**WORK TO DO**
Can you lay out the lines of the items below, starting at the line containing "Click the System Contact label" and ending at the line containing "Screen dimensions: 1264x429", as a Markdown table with the columns Row and Text, leaving out any blank lines?

**GIVEN DATA**
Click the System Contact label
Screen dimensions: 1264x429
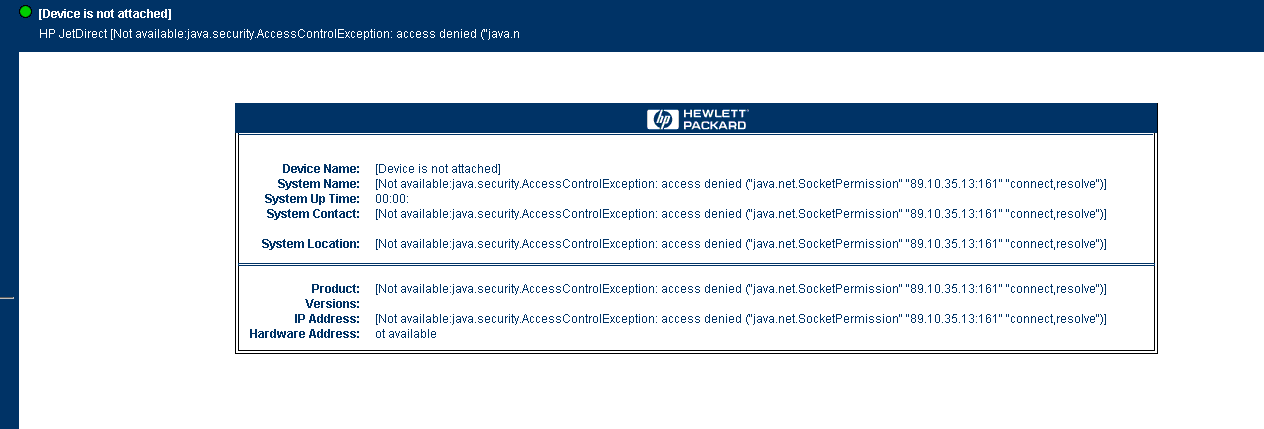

--

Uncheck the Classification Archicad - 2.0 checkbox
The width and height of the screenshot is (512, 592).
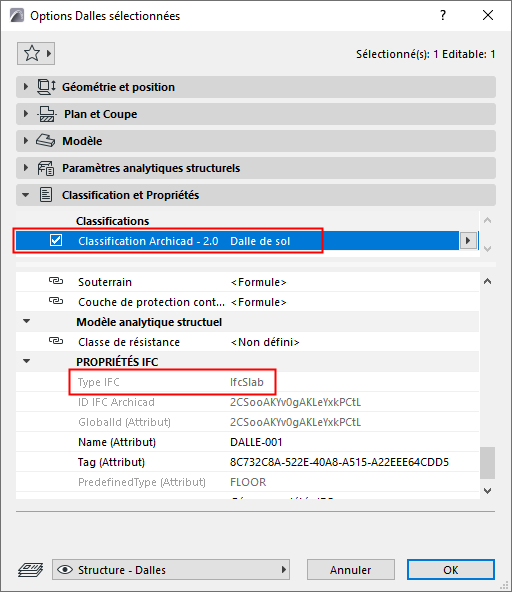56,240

...

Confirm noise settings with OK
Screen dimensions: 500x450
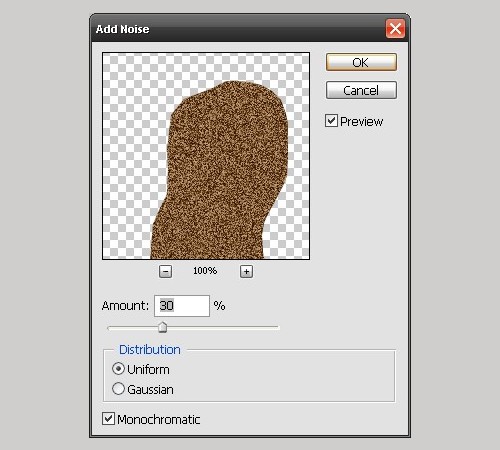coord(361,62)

**PROBLEM SOLUTION**
| Row | Text |
|---|---|
| 1 | Click the System Contact label |
| 2 | Screen dimensions: 1264x429 |